DIRECTIONS.
Please reproduce the entries below exactly from the line holding "Expand the BUMPER FACE-FRONT row plus icon" through the last line, both included, and omit any pictures.

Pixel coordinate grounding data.
-------------------------
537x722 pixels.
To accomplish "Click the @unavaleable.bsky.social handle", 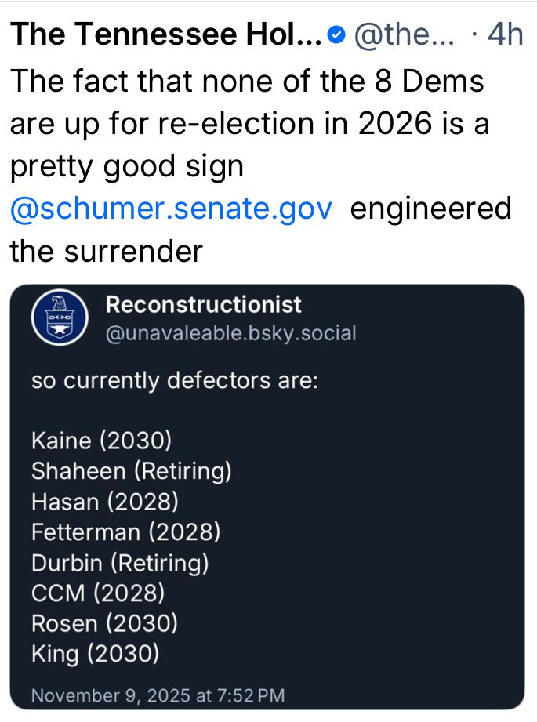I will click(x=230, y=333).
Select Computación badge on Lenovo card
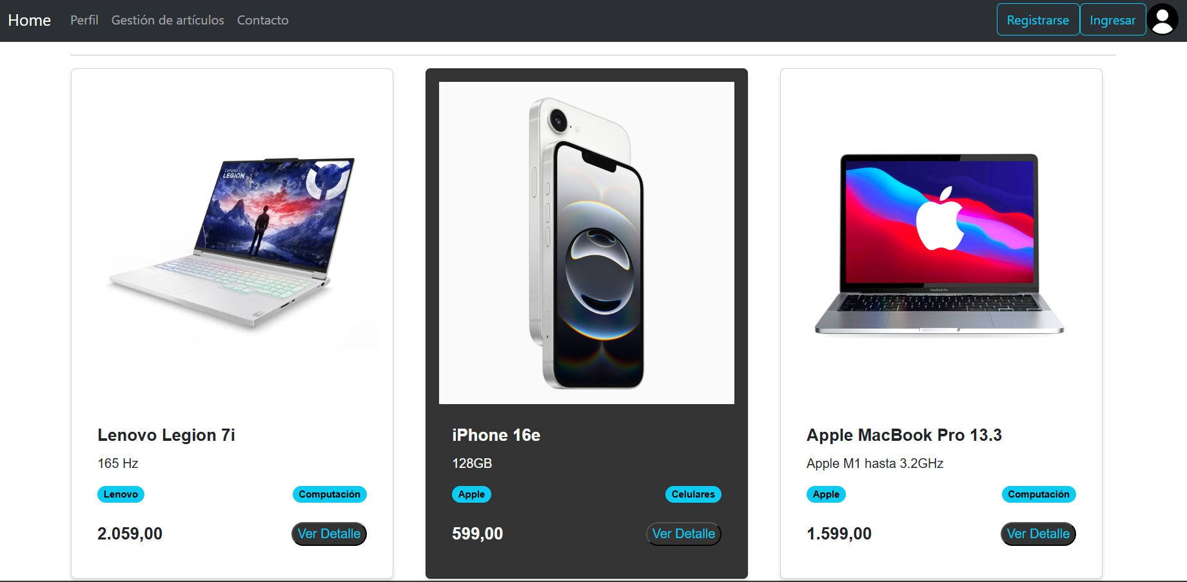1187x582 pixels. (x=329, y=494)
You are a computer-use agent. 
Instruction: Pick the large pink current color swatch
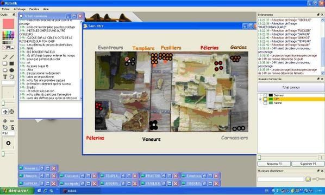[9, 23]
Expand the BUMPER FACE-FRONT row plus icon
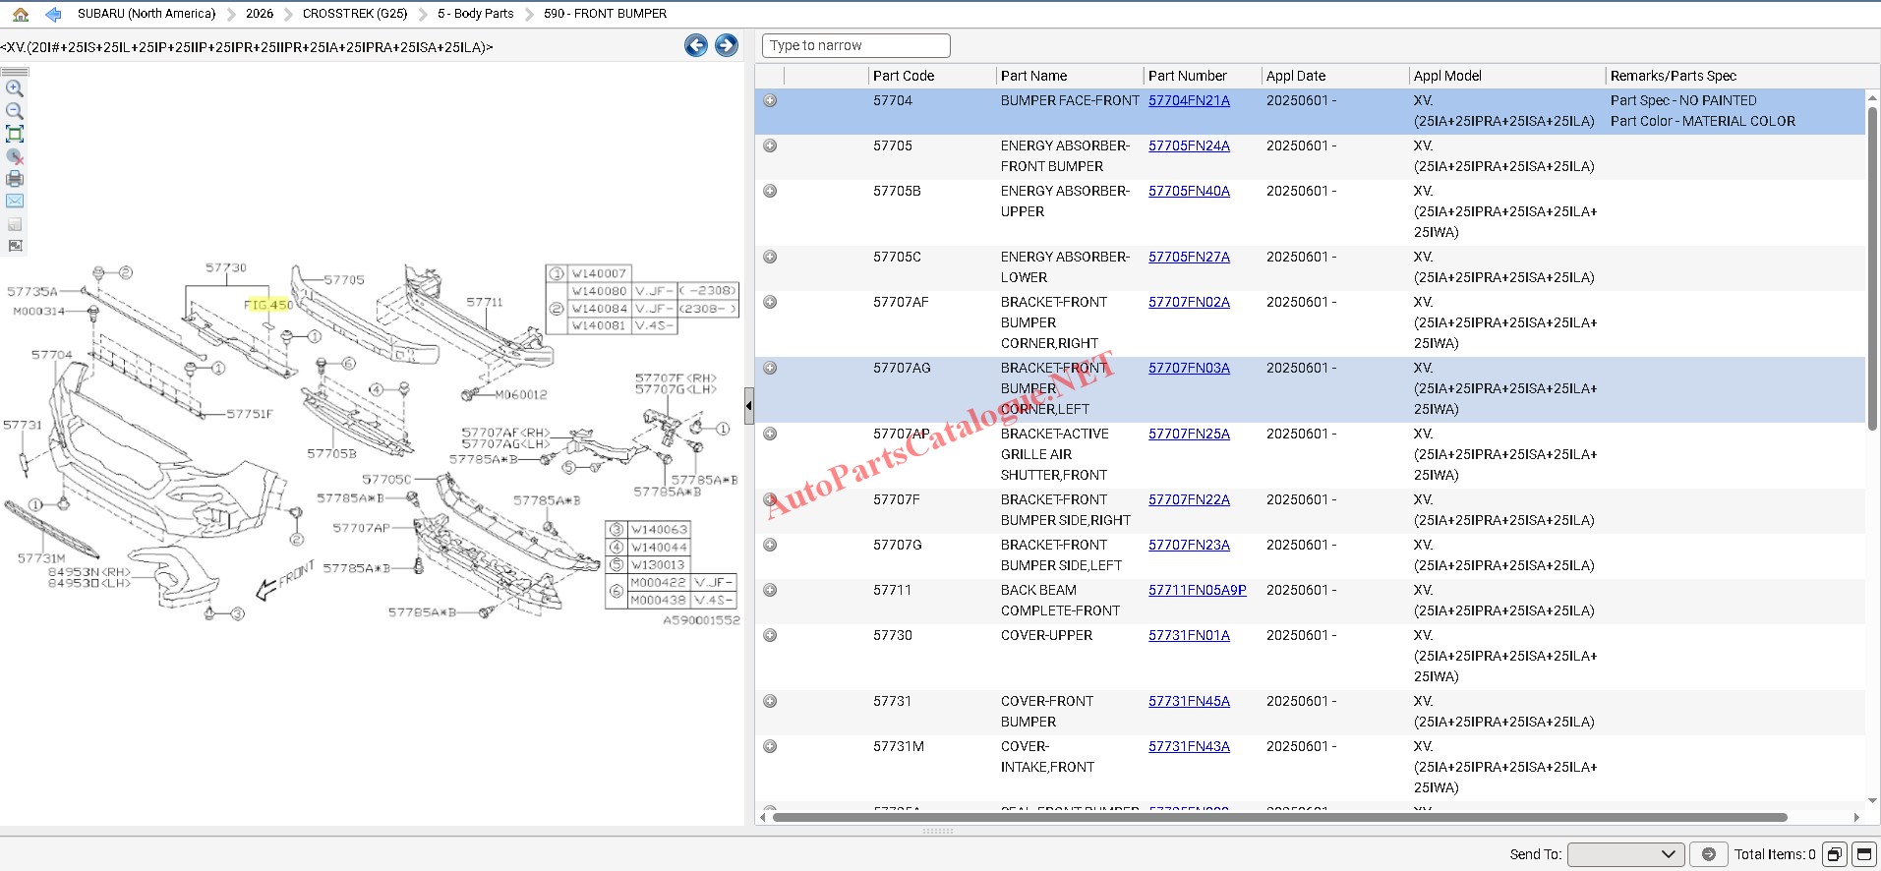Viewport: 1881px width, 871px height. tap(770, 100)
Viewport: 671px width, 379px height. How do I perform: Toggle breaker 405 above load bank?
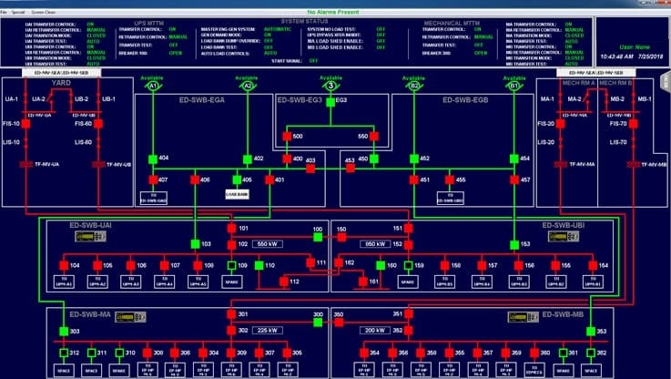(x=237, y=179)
-------------------------
ANSWER SPACE.
Expand the BUMPER FACE-FRONT row plus icon
Viewport: 1881px width, 871px height. tap(770, 100)
Viewport: 671px width, 379px height. How do I perform: Toggle breaker 405 above load bank?
(x=237, y=179)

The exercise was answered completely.